La prima cosa da fare, come sempre, è parlarne apertamente con i propri figli, insegnare loro a riconoscere un adescatore e come denunciarlo. Nel caso di bambini più piccoli è meglio adottare un approccio più drastico, ad esempio modificare le impostazioni del dispositivo affinché non possano condividere foto e altri file, e monitorarne le attività online per assicurarci che non cadano nella rete di un adescatore.

4. Truffe online

Il problema dei profili falsi ci porta a un altro pericolo reale di Fortnite, le truffe online. Sono già stati registrati diversi casi di phishing, in cui falsi giocatori promuovono pagine web e app che aiuterebbero i giocatori a ottenere V-Buck gratuiti o approfittare di altre fantastiche (e altrettanto ingannevoli) offerte. In alcuni casi, questi truffatori condividono link a pagine molto simili a quella ufficiale e per un bambino piccolo è difficile distinguere un sito affidabile da uno ingannevole.
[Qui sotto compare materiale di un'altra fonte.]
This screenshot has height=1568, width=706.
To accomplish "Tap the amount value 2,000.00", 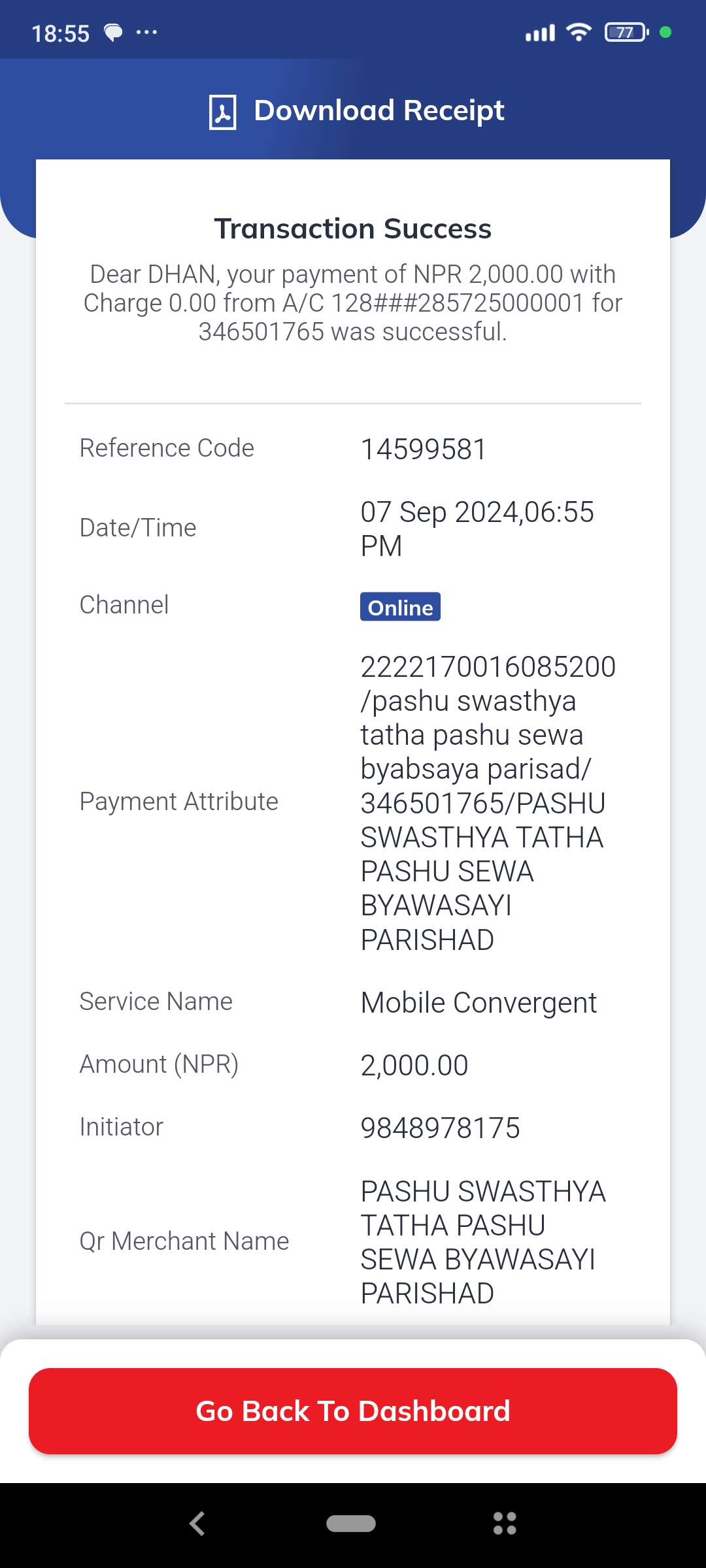I will click(x=414, y=1066).
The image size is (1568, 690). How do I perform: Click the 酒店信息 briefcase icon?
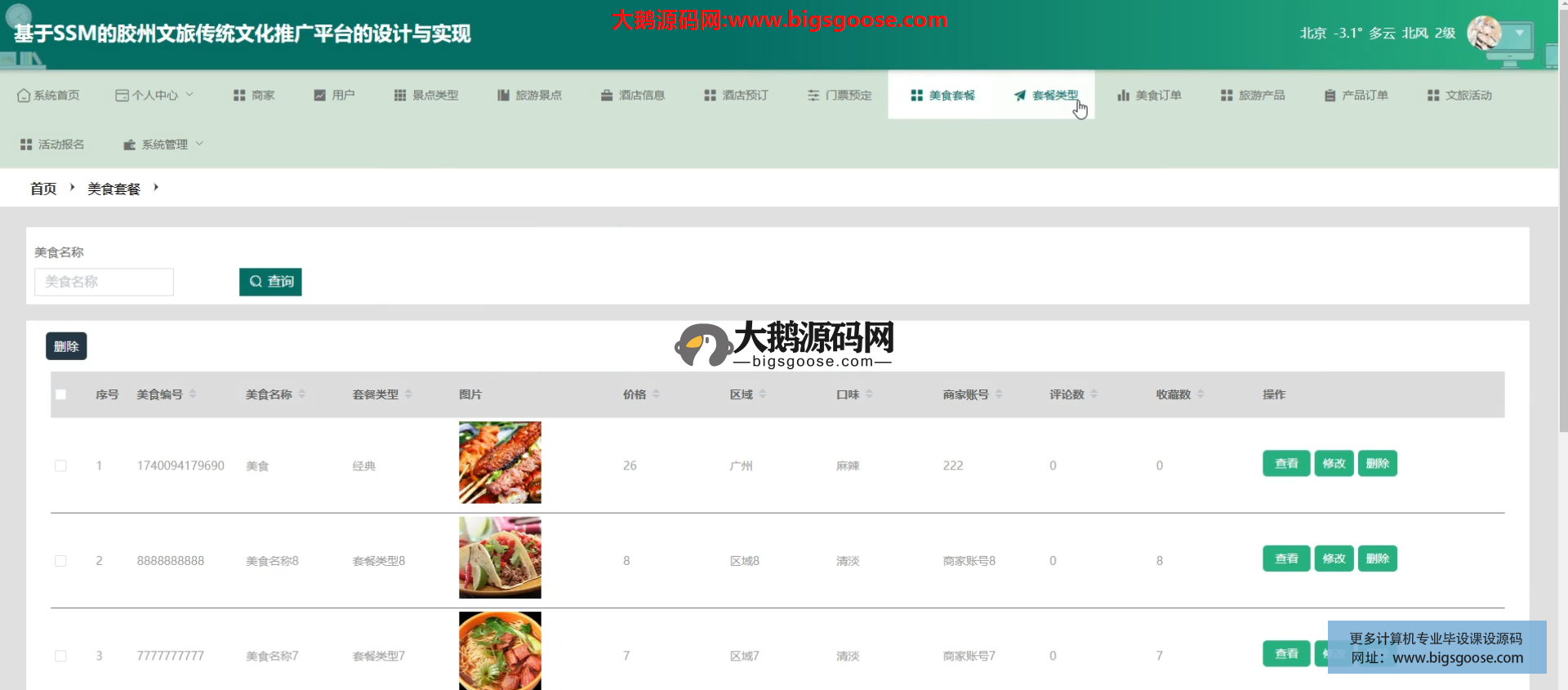click(x=607, y=96)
Inoltre, l’app può essere scaricata solo dal sito web ufficiale di Epic Games e non da Google Play, per cui dobbiamo ricordarci di riattivare il blocco delle app non sicure una volta scaricato il gioco.
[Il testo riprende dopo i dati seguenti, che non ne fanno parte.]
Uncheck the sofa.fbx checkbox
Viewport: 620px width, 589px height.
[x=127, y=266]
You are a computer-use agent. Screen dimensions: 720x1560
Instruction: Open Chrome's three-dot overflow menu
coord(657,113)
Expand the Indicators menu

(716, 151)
Per fortuna la maggior parte delle pagine di phishing sono mal costruite e quindi riconoscibili, per cui è consigliabile scaricare un buon antivirus per Windows, macOS o Android. Con un software di cybersicurezza efficace si riduce notevolmente la possibilità che i ragazzi siano vittime di truffe online.

5. Sicurezza informatica

Infine, la sicurezza dell’account Fortnite e dei dati personali che contiene. Con 200 milioni di giocatori, i server di questo videogioco sono una preda allettante per gli hacker di tutto il mondo e sono già avvenute diverse violazioni di massa, con il conseguente furto di account e identità virtuali, proprio come è successo anteriormente agli utenti di Netflix, Spotify e molte altre piattaforme digitali.

Fortnite è pericoloso?

Si dovrebbe quindi proibire ai ragazzi di giocare a Fortnite?
Occorre pensare a questo gioco come a uno dei tanti fenomeni digitali di questa nuova era. Piuttosto che proibire o eliminare una certa attività, si tratta di comprenderla e spiegarla ai più piccoli, limitandone l’uso in base alla situazione e utilizzando gli strumenti necessari per salvaguardare la privacy e la sicurezza delle persone interessate.

Un consumatore cosciente e informato, per quanto giovane sia, farà un uso più consapevole del mezzo o, in questo caso, del gioco.